┌─ READING TEXT

Implement a mark-and-sweep garbage collector #3072

lemmih · 2023-06-26T08:49:04Z

Issue summary

Context: We previously investigated the feasibility of using a mark-and-sweep garbage collector, but it was prohibitively expensive to scan values with RocksDB. New data shows that ParityDB can efficiently scan through all values. This opens the door for a more space-efficient mark-and-sweep GC.

Important caveats: We require state-roots going back 2 x chain_finality = 1800 epochs. Any data that is reachable within 1800 epochs may not be garbage collected.

The Forest database contains a persistent (i.e. immutable), directed acyclic graph. This makes implementing a mark-and-sweep garbage collector reasonably straightforward. The algorithm could look like this:

Scan through all IPLD values in the database and mark their hash value in a hash set. Collisions don't affect correctness, so the hash size matters little.
Wait for at least 1800 epochs after the scan.
Traverse the reachable graph from HEAD (including at least the last 1800 epochs) and remove reachable nodes from the hash set.
Scan the database again and remove all elements still in the hash set.

Notes:

If there is a hash collision, some data may not be garbage collected. Hash collisions will never cause reachable data to be garbage collected.
ParityDB does not store keys. This is fine in Forest since our keys are always the hash of the IPLD value.
Make sure we no longer use buffered writes and use this approach instead if applicable.

Other information and links

Some knowledge in regards to CID construction:

For the GraphDagCborBlake2b256 parityDB column we currently use this approach (V1, DAG_CBOR codec, Blake2b256 hash). We need to construct the CID manually, because this column does not have a btree_index therefore we have no way to iterate the keys. That's done due to performance reasons as DAG_CBOR is the most common type of key.
For the GraphFull column we have the btree-index so we can iterate the keys. Otherwise there is no way to know how to get the CID hash.

The text was updated successfully, but these errors were encountered:

ruseinov · 2023-06-28T13:13:15Z

After looking into this, am I correct to assume that:

With this approach we can ditch the whole old and new db concept, as we can just operate on the current db, deleting only unreachable stuff from the previously collected hash set.
We'll need to calculate hashes of IPLD values according to the specified algorithm, which is already implemented in forest.
We need to traverse the graph from HEAD to detect all the reachable nodes within 1800. The rest can be removed. Are there cases when we need more than 1800 epochs history?
We aren't currently aiming at parallel DAG traversal, as far as I can see the current implementation is a recursive function that takes care of visiting everything that's reachable.

└─
┌─ ENTRIES SHOWN

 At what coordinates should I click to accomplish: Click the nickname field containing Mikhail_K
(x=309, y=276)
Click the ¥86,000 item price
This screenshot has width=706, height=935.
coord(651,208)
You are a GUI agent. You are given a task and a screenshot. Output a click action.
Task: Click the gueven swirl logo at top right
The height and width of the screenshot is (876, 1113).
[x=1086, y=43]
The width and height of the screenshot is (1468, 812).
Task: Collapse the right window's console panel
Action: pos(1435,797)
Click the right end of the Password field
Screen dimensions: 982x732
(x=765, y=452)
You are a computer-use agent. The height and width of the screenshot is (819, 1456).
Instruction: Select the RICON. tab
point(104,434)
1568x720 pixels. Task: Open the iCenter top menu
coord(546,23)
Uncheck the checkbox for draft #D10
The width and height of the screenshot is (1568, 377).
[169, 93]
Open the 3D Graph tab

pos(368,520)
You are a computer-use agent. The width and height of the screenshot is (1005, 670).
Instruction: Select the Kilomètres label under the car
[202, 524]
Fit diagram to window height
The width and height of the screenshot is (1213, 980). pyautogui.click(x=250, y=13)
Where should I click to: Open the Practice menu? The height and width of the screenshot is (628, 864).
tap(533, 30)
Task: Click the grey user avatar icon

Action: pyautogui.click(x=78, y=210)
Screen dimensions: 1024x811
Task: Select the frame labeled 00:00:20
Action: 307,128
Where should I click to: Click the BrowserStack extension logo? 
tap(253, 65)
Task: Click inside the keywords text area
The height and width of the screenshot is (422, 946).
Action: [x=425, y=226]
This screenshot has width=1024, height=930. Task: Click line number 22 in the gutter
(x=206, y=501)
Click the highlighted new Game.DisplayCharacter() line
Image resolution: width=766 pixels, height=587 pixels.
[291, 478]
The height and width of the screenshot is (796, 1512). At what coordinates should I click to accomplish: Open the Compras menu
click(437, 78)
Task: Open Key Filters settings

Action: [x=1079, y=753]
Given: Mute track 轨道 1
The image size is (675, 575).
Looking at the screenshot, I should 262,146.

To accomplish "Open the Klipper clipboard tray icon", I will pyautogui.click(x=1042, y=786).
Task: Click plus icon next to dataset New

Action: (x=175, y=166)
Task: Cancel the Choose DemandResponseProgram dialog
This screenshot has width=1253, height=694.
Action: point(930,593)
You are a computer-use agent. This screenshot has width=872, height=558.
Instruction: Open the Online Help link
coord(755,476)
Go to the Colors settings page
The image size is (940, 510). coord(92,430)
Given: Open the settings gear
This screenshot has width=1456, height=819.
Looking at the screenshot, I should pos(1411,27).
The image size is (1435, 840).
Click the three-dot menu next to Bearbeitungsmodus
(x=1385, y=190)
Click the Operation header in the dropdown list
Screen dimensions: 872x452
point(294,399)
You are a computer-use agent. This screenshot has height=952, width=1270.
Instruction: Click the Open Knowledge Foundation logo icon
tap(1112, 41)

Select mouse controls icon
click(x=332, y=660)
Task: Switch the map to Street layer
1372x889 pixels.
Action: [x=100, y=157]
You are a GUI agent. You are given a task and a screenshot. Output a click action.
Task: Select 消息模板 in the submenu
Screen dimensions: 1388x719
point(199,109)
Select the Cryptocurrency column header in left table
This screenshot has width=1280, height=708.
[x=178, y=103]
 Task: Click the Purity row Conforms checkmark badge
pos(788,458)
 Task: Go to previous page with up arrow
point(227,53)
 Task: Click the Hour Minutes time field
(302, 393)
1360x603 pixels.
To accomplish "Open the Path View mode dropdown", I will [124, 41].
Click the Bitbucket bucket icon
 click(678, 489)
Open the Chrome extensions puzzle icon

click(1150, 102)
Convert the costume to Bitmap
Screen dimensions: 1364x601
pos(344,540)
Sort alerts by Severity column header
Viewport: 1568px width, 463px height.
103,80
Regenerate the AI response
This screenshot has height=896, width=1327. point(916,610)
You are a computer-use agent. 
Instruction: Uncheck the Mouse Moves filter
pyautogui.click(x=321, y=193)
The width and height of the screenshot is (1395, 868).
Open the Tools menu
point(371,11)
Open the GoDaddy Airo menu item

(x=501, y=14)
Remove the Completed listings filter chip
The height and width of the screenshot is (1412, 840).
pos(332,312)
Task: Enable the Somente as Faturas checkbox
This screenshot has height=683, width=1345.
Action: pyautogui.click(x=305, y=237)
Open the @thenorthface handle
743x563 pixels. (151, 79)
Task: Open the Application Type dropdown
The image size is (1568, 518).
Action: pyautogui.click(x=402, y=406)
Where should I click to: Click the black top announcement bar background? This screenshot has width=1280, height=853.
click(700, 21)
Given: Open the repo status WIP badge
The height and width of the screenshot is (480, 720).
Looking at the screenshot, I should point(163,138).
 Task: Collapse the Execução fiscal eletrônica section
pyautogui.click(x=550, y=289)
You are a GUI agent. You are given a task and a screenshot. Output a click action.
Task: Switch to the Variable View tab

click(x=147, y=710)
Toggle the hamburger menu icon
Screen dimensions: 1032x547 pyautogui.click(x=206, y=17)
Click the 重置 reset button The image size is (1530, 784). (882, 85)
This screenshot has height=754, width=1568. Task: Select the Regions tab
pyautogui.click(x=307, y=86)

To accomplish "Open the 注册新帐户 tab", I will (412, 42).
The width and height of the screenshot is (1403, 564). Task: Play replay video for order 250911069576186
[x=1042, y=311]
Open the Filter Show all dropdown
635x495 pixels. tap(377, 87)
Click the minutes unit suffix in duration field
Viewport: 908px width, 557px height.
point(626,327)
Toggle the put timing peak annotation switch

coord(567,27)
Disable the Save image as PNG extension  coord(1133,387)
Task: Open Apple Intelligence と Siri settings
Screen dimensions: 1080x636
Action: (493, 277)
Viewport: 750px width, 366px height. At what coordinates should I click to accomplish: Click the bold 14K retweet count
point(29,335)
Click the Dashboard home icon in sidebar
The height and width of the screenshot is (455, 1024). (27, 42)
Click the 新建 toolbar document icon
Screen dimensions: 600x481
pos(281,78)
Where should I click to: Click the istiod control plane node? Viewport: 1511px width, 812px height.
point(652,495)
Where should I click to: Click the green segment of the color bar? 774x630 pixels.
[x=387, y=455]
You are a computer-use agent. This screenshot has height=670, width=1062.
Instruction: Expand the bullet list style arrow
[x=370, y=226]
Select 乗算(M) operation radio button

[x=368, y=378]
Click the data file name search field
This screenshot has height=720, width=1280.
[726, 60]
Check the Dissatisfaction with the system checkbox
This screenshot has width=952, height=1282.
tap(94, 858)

└─

DIRECTIONS:
[a] List the steps of the algorithm that the garbage collector thread proposes, in the order it gives them.
[b] Reproduce word for word the part of the garbage collector thread starting with "Scan through all IPLD" and going on through "after the scan.".

EXERCISE RESPONSES:
[a]
1. Scan through all IPLD values in the database and mark their hash value in a hash set.
2. Wait for at least 1800 epochs after the scan.
3. Traverse the reachable graph from HEAD (including at least the last 1800 epochs) and remove reachable nodes from the hash set.
4. Scan the database again and remove all elements still in the hash set.

[b]
Scan through all IPLD values in the database and mark their hash value in a hash set. Collisions don't affect correctness, so the hash size matters little.
Wait for at least 1800 epochs after the scan.